Well, Kilgore had a management job for a while. It wasn't really a mistake, but that wasn't using his talents to the best advantage. I don't think there are any managers that are still living, that you could get a hold of that I regard real highly.

Aspray:

Are there people that you came across through your other dealings — from other companies, from ABB, or Siemens, or General Electric, that you think are worth talking to?

Whitney:

Jay White got the Tesla Award a few years after I did, but he's dead now.

Aspray:

I see.

Whitney:

I didn't know very many of them — because of the restrictions that were put on us. Now Duke Power, we got along with them very well. Bob Howell, he's quite active in IEEE committee work on waterwheels. I thought quite a lot of him. There's a fellow, Joe Fitzgerald, in Cleveland for Cleveland Electric Illuminating, who was a sparkplug. He thought highly enough of me to help sponsor me for the Tesla Award. He was a very good engineer, but he was more a manager toward the end. He had a lot to do with the selection of the process of the machines. He was always quite happy with the results. There was one from the Army Engineers in Portland, but he's dead.
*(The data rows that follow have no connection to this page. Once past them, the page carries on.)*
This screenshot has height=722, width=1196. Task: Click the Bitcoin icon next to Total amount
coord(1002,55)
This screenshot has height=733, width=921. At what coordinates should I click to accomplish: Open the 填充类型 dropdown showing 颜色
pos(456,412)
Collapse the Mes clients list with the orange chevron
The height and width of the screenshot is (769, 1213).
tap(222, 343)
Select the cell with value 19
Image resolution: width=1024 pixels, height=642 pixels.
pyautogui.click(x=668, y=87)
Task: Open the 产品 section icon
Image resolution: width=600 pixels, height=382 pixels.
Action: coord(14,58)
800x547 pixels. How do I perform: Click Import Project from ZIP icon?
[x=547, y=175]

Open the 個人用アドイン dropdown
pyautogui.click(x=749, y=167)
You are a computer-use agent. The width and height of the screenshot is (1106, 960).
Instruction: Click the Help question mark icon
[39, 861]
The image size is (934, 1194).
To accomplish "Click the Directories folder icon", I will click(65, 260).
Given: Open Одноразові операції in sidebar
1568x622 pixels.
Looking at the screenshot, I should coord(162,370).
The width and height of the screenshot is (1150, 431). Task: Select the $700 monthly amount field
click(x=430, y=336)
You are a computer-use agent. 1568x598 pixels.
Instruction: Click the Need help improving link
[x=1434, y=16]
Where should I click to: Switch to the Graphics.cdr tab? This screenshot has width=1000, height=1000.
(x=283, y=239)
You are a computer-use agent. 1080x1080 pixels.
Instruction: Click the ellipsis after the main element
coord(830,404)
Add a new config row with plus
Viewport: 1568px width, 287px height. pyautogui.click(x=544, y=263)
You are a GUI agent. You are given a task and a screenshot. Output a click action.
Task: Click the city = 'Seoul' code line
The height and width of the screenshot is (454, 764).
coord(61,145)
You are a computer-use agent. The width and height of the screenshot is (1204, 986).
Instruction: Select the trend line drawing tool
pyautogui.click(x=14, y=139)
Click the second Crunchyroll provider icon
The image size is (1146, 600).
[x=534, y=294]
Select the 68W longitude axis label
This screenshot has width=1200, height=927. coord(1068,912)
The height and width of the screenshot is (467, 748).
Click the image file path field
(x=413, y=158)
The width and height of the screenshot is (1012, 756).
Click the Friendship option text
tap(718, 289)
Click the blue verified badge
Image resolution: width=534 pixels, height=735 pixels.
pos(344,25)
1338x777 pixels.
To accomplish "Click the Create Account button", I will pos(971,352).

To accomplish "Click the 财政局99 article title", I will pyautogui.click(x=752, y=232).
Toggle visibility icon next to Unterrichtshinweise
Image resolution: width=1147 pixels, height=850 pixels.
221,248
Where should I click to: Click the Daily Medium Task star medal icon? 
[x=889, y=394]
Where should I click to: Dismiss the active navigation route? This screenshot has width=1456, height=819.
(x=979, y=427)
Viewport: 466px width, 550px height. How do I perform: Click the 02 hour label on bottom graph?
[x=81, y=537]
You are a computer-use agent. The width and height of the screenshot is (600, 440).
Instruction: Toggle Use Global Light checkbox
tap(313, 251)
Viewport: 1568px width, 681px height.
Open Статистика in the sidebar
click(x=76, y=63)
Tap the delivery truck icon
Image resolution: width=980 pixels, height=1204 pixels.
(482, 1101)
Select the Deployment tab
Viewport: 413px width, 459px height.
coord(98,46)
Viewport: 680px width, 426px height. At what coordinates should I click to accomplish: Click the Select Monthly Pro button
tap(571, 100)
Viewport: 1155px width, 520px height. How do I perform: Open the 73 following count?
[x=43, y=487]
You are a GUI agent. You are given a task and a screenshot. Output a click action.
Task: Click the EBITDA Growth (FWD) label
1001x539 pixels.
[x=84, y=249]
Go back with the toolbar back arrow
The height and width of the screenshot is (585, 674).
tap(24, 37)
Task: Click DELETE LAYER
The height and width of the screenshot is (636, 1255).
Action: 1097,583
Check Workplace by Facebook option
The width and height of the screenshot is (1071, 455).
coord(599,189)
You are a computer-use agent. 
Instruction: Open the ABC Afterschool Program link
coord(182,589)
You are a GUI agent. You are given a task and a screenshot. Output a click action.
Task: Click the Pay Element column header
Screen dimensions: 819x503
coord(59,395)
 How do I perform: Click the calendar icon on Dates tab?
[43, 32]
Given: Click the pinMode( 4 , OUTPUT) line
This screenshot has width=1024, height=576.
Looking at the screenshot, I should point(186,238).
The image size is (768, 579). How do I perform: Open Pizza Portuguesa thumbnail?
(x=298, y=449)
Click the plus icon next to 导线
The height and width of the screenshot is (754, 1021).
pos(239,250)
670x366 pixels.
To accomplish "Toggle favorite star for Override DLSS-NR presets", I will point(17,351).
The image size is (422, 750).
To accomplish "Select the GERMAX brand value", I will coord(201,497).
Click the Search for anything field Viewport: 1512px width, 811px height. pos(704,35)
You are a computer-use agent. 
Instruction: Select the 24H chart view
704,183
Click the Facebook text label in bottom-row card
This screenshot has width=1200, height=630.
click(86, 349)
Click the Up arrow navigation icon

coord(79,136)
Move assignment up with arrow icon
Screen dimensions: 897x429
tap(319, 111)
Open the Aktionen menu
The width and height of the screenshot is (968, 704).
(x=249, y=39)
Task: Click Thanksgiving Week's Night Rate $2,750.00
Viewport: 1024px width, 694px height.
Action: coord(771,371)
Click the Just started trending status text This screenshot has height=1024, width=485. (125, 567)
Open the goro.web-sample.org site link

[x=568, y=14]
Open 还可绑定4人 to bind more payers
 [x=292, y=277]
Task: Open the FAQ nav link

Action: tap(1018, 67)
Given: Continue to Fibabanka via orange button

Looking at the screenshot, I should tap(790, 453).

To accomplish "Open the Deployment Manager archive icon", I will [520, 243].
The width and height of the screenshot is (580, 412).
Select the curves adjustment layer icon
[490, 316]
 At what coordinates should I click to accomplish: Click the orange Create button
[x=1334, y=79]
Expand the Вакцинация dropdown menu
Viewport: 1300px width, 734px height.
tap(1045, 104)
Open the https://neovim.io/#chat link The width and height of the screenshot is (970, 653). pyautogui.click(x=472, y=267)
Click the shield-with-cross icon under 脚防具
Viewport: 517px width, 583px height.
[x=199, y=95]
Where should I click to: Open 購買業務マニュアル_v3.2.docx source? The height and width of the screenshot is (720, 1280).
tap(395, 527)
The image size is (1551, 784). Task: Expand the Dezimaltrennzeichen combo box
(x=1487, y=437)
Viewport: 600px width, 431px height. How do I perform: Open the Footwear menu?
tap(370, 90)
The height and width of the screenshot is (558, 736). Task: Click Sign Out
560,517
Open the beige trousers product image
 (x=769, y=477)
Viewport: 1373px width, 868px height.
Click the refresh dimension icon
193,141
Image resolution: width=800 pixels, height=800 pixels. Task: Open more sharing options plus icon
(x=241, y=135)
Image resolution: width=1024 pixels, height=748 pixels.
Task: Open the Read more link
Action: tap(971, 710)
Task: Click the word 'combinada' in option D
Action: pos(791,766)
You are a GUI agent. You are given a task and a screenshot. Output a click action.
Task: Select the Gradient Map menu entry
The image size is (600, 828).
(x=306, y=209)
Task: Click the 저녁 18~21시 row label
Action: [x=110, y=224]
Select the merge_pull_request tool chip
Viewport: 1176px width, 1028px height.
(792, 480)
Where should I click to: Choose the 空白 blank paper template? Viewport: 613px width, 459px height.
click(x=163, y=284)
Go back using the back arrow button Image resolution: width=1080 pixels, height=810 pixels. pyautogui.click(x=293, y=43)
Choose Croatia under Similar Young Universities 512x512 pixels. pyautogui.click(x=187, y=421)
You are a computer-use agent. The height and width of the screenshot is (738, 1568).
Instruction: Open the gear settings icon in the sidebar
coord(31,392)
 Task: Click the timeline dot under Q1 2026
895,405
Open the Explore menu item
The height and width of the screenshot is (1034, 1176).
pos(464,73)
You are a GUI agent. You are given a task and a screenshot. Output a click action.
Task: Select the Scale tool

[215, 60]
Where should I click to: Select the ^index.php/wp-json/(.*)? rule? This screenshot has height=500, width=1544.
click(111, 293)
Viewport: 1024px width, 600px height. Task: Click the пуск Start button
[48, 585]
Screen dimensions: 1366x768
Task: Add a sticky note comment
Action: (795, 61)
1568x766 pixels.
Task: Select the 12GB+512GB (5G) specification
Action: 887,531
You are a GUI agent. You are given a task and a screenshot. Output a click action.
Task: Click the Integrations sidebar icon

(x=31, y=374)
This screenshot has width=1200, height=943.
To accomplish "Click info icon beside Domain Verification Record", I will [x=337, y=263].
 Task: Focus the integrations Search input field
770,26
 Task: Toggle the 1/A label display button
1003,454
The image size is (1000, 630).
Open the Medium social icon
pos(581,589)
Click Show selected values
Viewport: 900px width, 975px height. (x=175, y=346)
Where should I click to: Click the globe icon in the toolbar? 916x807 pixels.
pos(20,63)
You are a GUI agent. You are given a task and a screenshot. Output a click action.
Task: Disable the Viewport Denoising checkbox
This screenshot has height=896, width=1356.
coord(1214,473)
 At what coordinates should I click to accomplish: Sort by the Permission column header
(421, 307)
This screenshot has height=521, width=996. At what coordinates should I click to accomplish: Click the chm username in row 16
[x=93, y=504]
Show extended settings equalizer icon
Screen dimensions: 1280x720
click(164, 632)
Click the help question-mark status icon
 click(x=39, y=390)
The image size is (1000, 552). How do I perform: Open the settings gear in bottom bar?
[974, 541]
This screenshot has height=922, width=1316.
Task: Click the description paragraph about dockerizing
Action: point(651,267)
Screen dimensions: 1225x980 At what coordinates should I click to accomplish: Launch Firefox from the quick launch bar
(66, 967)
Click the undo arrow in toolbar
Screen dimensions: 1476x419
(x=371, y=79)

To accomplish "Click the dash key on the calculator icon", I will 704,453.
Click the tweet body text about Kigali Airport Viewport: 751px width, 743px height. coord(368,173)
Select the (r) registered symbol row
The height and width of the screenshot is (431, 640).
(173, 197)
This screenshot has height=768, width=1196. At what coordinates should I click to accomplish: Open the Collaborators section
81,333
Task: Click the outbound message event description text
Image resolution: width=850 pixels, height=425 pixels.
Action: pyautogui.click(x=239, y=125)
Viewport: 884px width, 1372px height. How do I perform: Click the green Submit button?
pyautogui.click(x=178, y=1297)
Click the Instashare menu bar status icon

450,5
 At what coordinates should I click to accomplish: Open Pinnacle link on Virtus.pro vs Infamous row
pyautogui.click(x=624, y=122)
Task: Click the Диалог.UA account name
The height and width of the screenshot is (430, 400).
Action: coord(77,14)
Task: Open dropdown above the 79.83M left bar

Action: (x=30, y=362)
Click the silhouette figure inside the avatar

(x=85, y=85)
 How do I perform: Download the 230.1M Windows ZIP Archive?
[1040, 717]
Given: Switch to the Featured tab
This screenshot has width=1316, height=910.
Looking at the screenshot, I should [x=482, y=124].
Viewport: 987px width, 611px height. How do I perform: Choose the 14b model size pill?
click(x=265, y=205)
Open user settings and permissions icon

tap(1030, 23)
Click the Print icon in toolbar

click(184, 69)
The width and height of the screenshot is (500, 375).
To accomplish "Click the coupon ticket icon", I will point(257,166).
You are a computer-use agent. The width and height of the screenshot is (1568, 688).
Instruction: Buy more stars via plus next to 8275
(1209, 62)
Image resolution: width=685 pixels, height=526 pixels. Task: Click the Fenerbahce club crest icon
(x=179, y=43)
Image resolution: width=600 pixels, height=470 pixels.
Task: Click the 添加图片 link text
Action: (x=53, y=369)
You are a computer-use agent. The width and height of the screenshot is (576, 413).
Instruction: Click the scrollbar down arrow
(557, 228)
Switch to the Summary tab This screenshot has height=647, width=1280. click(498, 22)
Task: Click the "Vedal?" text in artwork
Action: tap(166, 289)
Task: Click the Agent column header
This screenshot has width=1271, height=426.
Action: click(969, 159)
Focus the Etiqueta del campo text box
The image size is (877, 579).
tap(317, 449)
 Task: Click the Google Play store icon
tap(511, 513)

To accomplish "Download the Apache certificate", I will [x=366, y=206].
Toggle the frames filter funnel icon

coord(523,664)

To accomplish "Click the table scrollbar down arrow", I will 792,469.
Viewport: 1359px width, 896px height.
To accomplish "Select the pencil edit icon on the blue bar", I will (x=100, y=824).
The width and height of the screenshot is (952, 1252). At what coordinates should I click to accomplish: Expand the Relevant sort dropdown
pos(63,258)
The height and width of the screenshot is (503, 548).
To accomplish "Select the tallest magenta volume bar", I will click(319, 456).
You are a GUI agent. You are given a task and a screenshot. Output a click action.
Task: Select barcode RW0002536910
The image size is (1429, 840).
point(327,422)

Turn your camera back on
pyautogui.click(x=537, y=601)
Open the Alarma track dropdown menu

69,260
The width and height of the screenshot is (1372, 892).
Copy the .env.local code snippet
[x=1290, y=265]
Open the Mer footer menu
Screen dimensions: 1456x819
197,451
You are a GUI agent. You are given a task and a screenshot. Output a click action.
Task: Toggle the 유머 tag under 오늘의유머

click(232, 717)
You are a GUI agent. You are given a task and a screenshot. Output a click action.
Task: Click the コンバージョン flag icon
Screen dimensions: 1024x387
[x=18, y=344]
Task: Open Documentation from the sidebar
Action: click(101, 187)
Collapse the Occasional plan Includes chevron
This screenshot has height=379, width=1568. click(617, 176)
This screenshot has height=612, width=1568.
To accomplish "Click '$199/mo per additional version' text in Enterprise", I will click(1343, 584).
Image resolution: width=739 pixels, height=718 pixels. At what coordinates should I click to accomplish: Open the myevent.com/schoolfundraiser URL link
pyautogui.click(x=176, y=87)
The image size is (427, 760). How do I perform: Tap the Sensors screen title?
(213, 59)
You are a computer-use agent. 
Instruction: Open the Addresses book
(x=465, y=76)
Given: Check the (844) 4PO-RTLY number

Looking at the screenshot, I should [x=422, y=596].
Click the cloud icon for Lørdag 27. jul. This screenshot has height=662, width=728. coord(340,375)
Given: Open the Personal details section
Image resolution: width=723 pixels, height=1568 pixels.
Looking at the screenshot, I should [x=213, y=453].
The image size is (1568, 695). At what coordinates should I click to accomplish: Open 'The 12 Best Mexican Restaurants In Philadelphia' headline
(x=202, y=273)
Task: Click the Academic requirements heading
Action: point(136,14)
Ross Dam Powerhouse (Seattle)

Whitney:

One thing that was kind of an interesting proposition. It involved a fellow by the name of Strandberg, who I think is still living. He was former chief engineer of the City of Seattle. We were testing the machines up at Ross Dam Powerhouse, and we were doing what was called a deceleration test for measuring losses where you run the machine up above normal speed and let it descend, and judge by the rate of descent the power loss for different conditions in the machine. That particular day they were testing the machine, and they decided that the windage force was too high. They didn't know quite why, but the machine was stopping faster than it should. The consulting engineer for the turbine was down looking at the turbine, and he saw smoke coming out of the turbine. So he turned and said, "Turn the water on the seals." What he didn't know was that the friction had melted the steel almost the entire way around the periphery of the turbine. When they turned the water on, the thing froze, bump! like that at about 45 rpm.

There was a 38-inch shaft, and it twisted the shaft several degrees so all the coupling bolts in the coupling, the bottom half of the coupling bolt mushed the head an eighth of an inch, and they stretched an eighth of an inch in the process. The shaft where it went through the center part of the rotor, the spider, had slipped forward, and the shrink fit wasn't quite enough to hold it, and it mushed the key way. This key was six feet along and something like four inches wide, and six inches radially. It mushed that into both the shaft and the spider an eighth of an inch, both places. It wound up sort of like a watch spring and flopped back. In the process of flopping back, it went back to its original position, except that the shaft had a kink of something like three eighths of an inch in it. So he says, "How we going to get that out?!" Various people told him that you had to take that old shaft out and then re-machine it. I said, "How you going to get that out when it slipped a quarter of an inch forward and then slipped a quarter of an inch backward?" So that it galled all the surfaces because it had a big shrink fit between them. I said, "How you going to get that out of there without just plain boring it out?" And then you don't have a shaft. Might as well start with a new in .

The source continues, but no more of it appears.